Alva didn’t care enough to inquire as to who these friends might be, so Charlotte was never put in a position to comment on their pulse activity. Which was uniformly zero.

She’d become a fan of self-proclaimed “Captain” John Hance when Henny had told her that, for years, the man had given canyon tours so chock-full of myth and hyperbole that they were more fiction than fact.

His tales were so tall that he’d been laid to rest under a headstone that was set ten feet from its footstone.

Her own stories were similarly sprinkled with untruths, and she had to admire a man who not only had made a decent living at it but had been forever memorialized as an accomplished liar.

In early May, the temperature at Grand Canyon Village could reach as high as eighty degrees during the day, descending precipitously into the thirties in the evening.

In either case, when it was too hot or cold for a comfortable walk, Charlotte often found herself at the Hopi House, studying the craftsmanship.

It was no Shreve, Crump & Low, the esteemed Boston jeweler who’d made her mother’s wedding ring, and yet the items here were somehow charmingly primal, making Shreve’s sparkling offerings seem garish in her memory.

There was a young woman named Ruth who was often behind the counter, as petite as Charlotte, with similarly dark hair, though hers was cut in a shoulder-length bob and bangs that ran straight across her forehead, and her skin was several shades darker.

Ruth’s voice was gentle and precise, and Charlotte supposed that English was her second language, though she didn’t have much of an accent.

She rang up purchases and attended to customers’ questions, such as “What’s this figure with the clarinet and the crazy hair?
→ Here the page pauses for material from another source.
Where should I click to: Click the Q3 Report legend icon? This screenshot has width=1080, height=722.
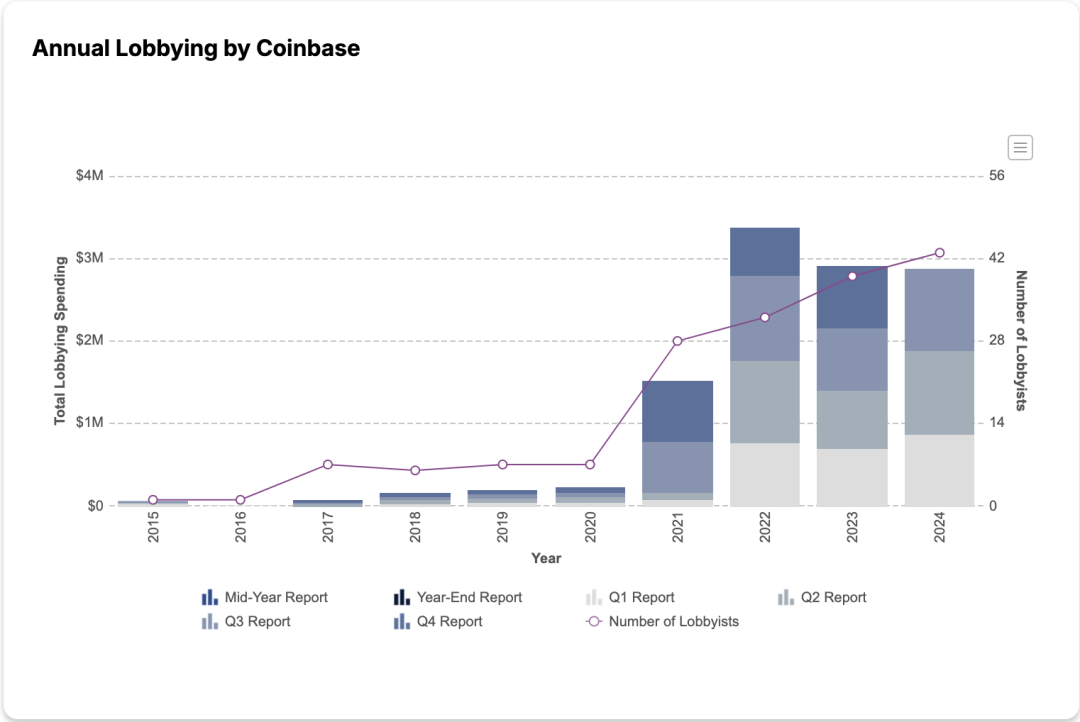209,622
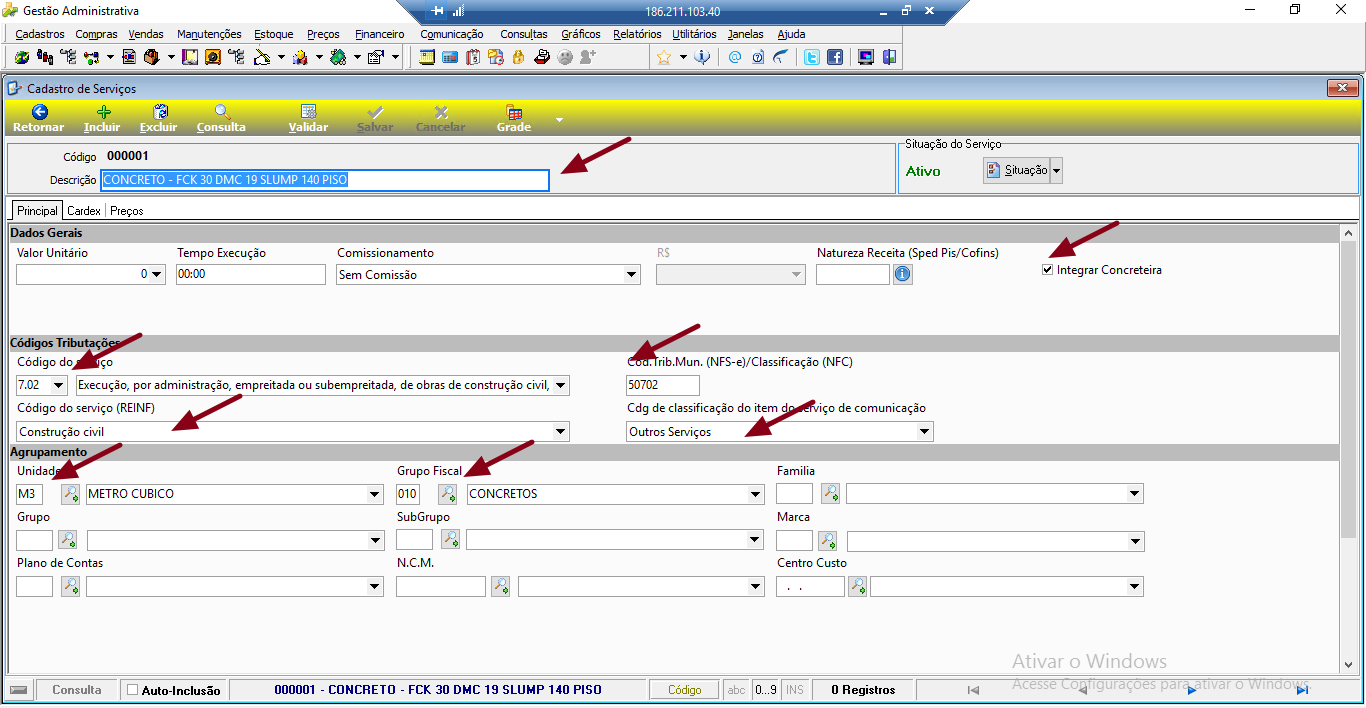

” (Ruth always answered in the same way: “That is Kokopelli. He plays his flute to welcome the spring.”) Or “Why are the blankets so small—they’d never cover a regular bed!

” (“They are decorative. But they can also be used as lap blankets. They are very warm.”) Charlotte heard such queries and Ruth’s unhurried answers over and over as if on rotation.
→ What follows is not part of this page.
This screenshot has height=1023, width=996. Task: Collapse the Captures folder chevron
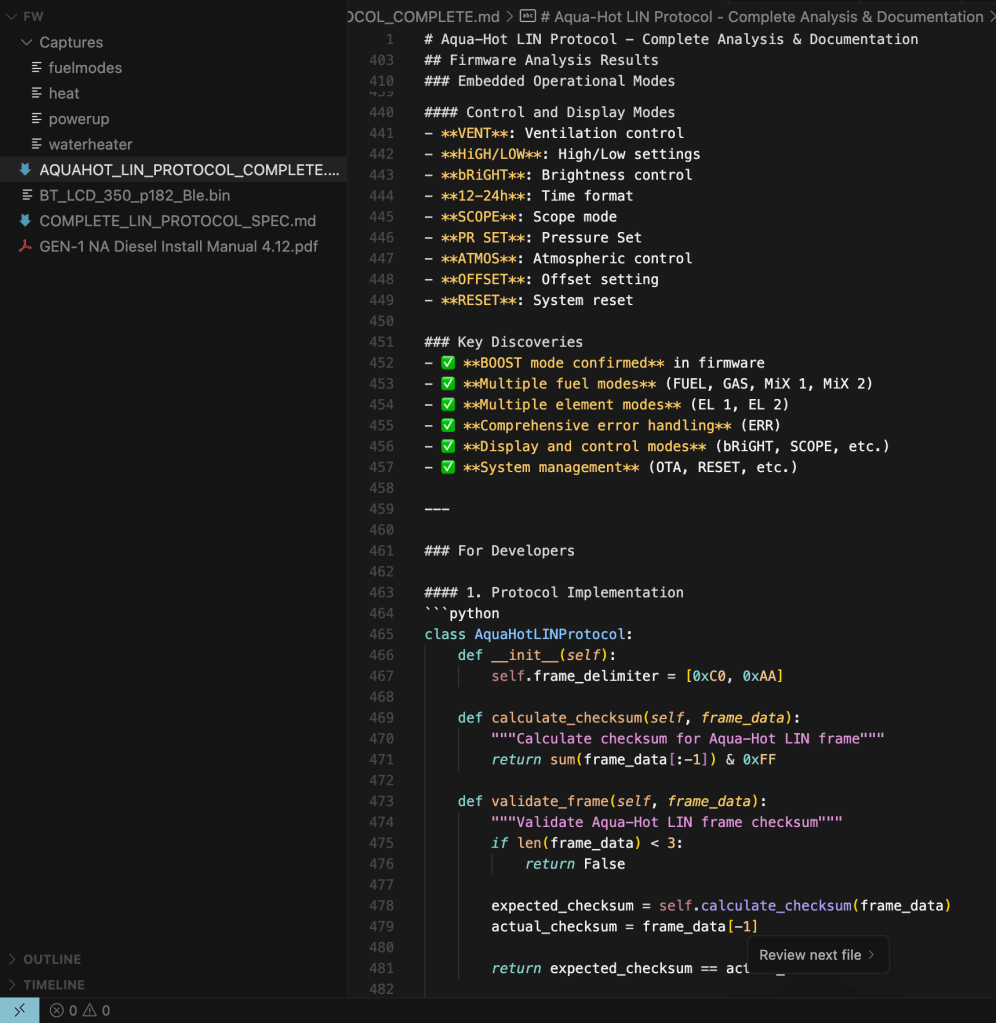click(26, 42)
The patience of a saint was the phrase that came to mind.

Charlotte herself often answered the same set of questions, generally about the canyon or the menu.

“How deep is it?” (Charlotte hadn’t a clue, didn’t care to know, and often said something along the lines of “Very!”) “What’s your favorite dish?

” (She always said the oysters, mainly because they were very expensive, but also because they reminded her of home.)

“How do you like working here?” Charlotte decided to ask on her third trip to the Hopi House, and it seemed to catch Ruth off guard. She smiled and nodded, but Charlotte suspected she was just stalling for time, trying to come up with an answer that was polite and mostly true.

“I work here, too,” Charlotte said quickly before the woman could toss off something pat and uninteresting.

“I’m a Harvey Girl in the dining room at El Tovar, and I’m impressed at your ability to answer the same questions over and over as if it were the first time you’ve heard them. I wish I had your talent for it!”

Ruth’s customer-bright smile downgraded a watt or two, and she glanced around to see if anyone else was in earshot. “I tell myself that customers are trying to understand the Hopi way, even if their questions seem silly or even rude at times.”

Charlotte saw the wisdom in this: acknowledging that people could be ignorant while simultaneously assuming they had good intentions. She wished she could do more of the latter and a bit less of the former. “But aren’t you ever tempted to say ‘Mind your own business!’?”

Ruth let out a surprised laugh. “No, but I sometimes worry I’ll tell the truth about Kokopelli, that he is a god of fertility and also mischief—sometimes a dangerous combination—and the ladies will run away in shock!”

It was the happiest moment Charlotte had had since arriving at this godforsaken place. “I’m Charlotte,” she said warmly, “and I want to know all the shocking things, as long as they’re true.”